* _Source passage_
<<<<

Geometric Analysis
Description
This edited volume has a two-fold purpose. First, comprehensive survey articles provide a way for beginners to ease into the corresponding sub-fields. These are then supplemented by original works that give the more advanced readers a glimpse of the current research in geometric analysis and related PDEs.
The book is of significant interest for researchers, including advanced Ph.D. students, working in geometric analysis. Readers who have a secondary interest in geometric analysis will benefit from the survey articles.
The results included in this book will stimulate further advances in the subjects: geometric analysis, including complex differential geometry, symplectic geometry, PDEs with a geometric origin, and geometry related to topology.

>>>>

* _Data lines_
<<<<

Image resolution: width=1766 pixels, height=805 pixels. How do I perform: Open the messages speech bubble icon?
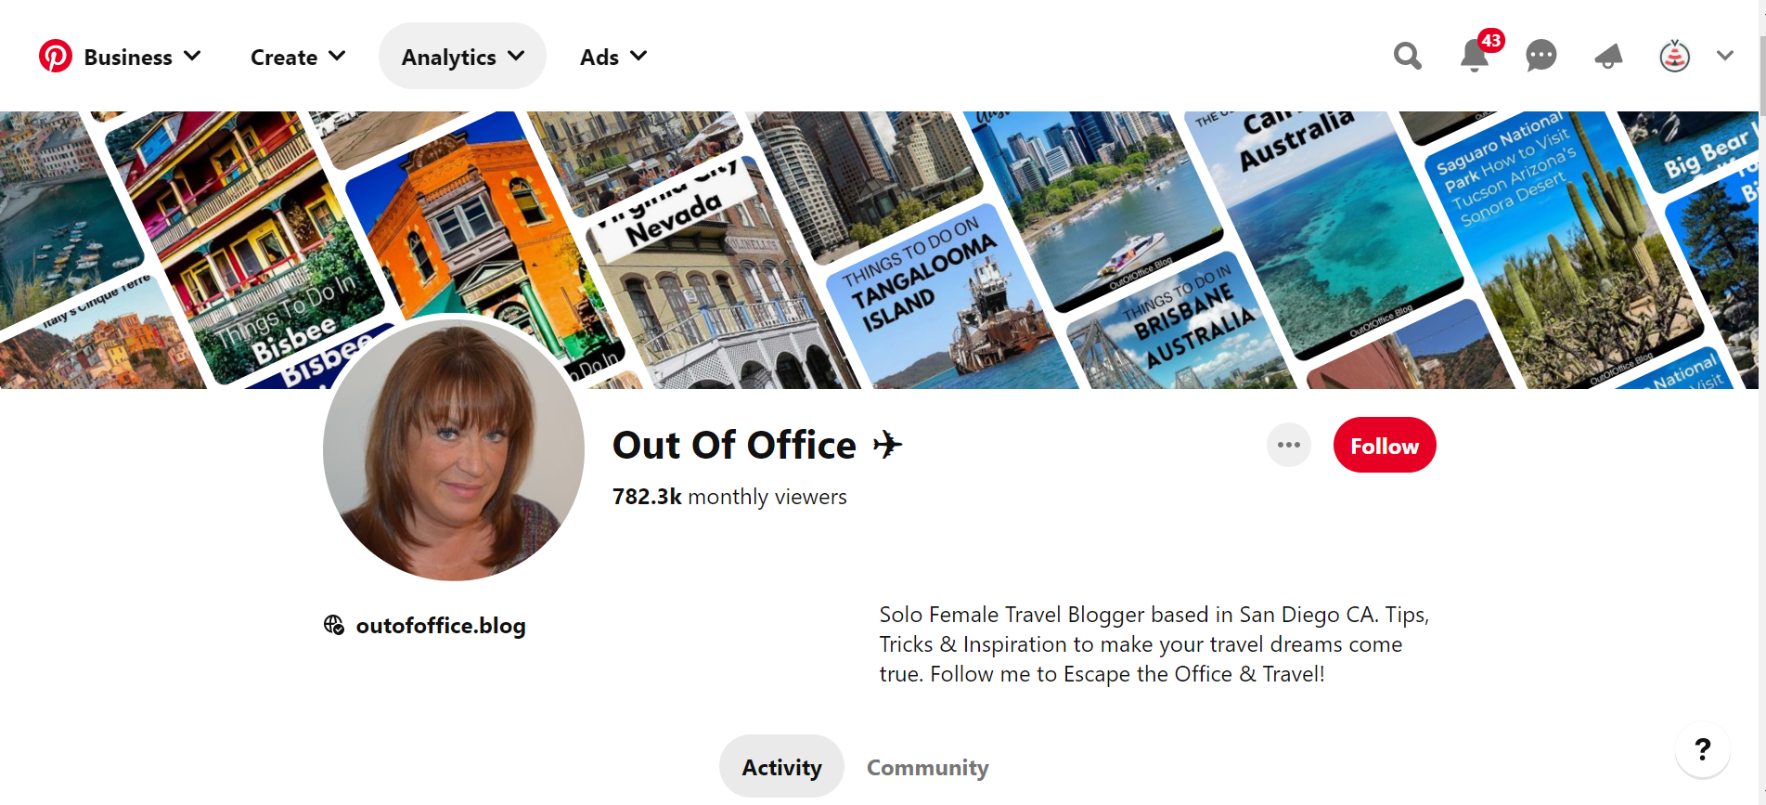pyautogui.click(x=1540, y=57)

>>>>

* _Brief A_
Repeat everything in the geometric analysis book description from "The results included" down to "related to topology.".
* _Brief B_
Resume the geometric analysis book description from the point where it stops, and extend it with further text.

* _Final result A_
The results included in this book will stimulate further advances in the subjects: geometric analysis, including complex differential geometry, symplectic geometry, PDEs with a geometric origin, and geometry related to topology.

* _Final result B_
Contributions by Claudio Arezzo, Alberto Della Vedova, Werner Ballmann, Henrik Matthiesen, Panagiotis Polymerakis, Sun-Yung A. Chang, Zheng-Chao Han, Paul Yang, Tobias Holck Colding, William P. Minicozzi II, Panagiotis Dimakis, Richard Melrose, Akito Futaki, Hajime Ono, Jiyuan Han, Jeff A. Viaclovsky, Bruce Kleiner, John Lott, Slawomir Kolodziej, Ngoc Cuong Nguyen, Chi Li, Yuchen Liu, Chenyang Xu, YanYan Li, Luc Nguyen, Bo Wang, Shiguang Ma, Jie Qing, Xiaonan Ma, Sean Timothy Paul, Kyriakos Sergiou, Tristan Rivière, Yanir A. Rubinstein, Natasa Sesum, Jian Song, Jeffrey Streets, Neil S. Trudinger, Yu Yuan, Weiping Zhang, Xiaohua Zhu and Aleksey Zinger.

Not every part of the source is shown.